The prophet Amos speaks with real irony and sarcasm to an audience that has grown somewhat deaf and tired of hearing his calls for repentance. In an attempt to startle an otherwise recalcitrant nation, Amos spoke in a dissimulating way to see if that would bring any reaction.

To be sure, the people zealously went on their pilgrimages to Bethel, Gilgal and Beersheba, all places with religious connotations and associations. At Bethel, of course, the ten northern tribes had set up for themselves a rival altar to the one in Jerusalem, so that worshipers would not need to travel there and one’s politics and potential allegiances would not get confused. But this was in contradiction to the will of God, for God had prescribed that his name would dwell only in Jerusalem. King Jeroboam, amazingly enough, set up a golden calf at Bethel and one at Dan, saying: “Here are your Gods, oh Israel, who brought you up out of Egypt.” (1 Kings 12:28) Amos wasn’t the only one who was contemptuous of the site of Bethel; the prophet Hosea changed the name Bethel, meaning “house of God,” into Beth Aven, meaning “house of wickedness,” (Ho 4:15) while he too castigated Gilgal as an improper place to worship God.

The irony of this invitation to go and sin at Bethel and Gilgal comes out in the word for “sin,” for it also could mean to “fall away” from God. The Israelites would even prefer to do too much than do too little in their false worship.

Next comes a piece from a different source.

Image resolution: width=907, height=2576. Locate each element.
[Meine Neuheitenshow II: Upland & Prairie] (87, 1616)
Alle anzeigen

Thus, they burnt on the altar a portion of the leavened loaves of their praise-offerings, which were intended to be eaten at the sacrificial meals, even though only the unleavened bread was allowed to be offered. (Amos 4:5) They were really proud of the fact that they offered freewill offerings in addition to all the rest of the religious acts that they were doing.

But why mention Gilgal along with Bethel as a place of idolatrous worship? This was not the Gilgal in the Jordan Valley, where Israel had camped after crossing over the river Jordan. It was northern Gilgal upon the mountains, to the southwest of Silo or Seilun, where there had been a school of the prophets in the days of Elijah and Elisha. (2 Kings 2:1 4:38) Now in the eighth century B.C. it had been chosen as the seat of idolatrous worship. (Ho 4:15 9:15 12:11 Amos 5:5)

No, God does not encourage sin. The prophet was merely using ironic and graphic words in hopes of getting the attention of those whose moral quotients had sunk to new lows.’ (HSB)

Amos 4:5 “Burn leavened bread as a thank-offering and brag about your freewill offerings—boast about them, you Israelites, for this is what you love to do,” declares the Sovereign LORD.

Amos 4:6 “I gave you empty stomachs in every city and lack of bread in every town, yet you have not returned to me,” declares the LORD.

Amos 4:7 “I also withheld rain from you when the harvest was still three months away. I sent rain on one town, but withheld it from another. One field had rain; another had none and dried up.”

Amos 4:8 “People staggered from town to town for water but did not get enough to drink, yet you have not returned to me,” declares the LORD.

Amos 4:9 “Many times I struck your gardens and vineyards, I struck them with blight and mildew. Locusts devoured your fig and olive trees, yet you have not returned to me,” declares the LORD.

Amos 4:10 “I sent plagues among you as I did to Egypt. I killed your young men with the sword, along with your captured horses. I filled your nostrils with the stench of your camps, yet you have not returned to me,” declares the LORD.

Amos 4:11 “I overthrew some of you as I overthrew Sodom and Gomorrah. You were like a burning stick snatched from the fire, yet you have not returned to me,” declares the LORD.

Amos 4:12 “Therefore this is what I will do to you, Israel, and because I will do this to you, prepare to meet your God, oh Israel.”

Amos 4:13 he who forms the mountains, creates the wind, and reveals his thoughts to man, he who turns dawn to darkness, and treads the high places of the earth—the LORD God Almighty is his name.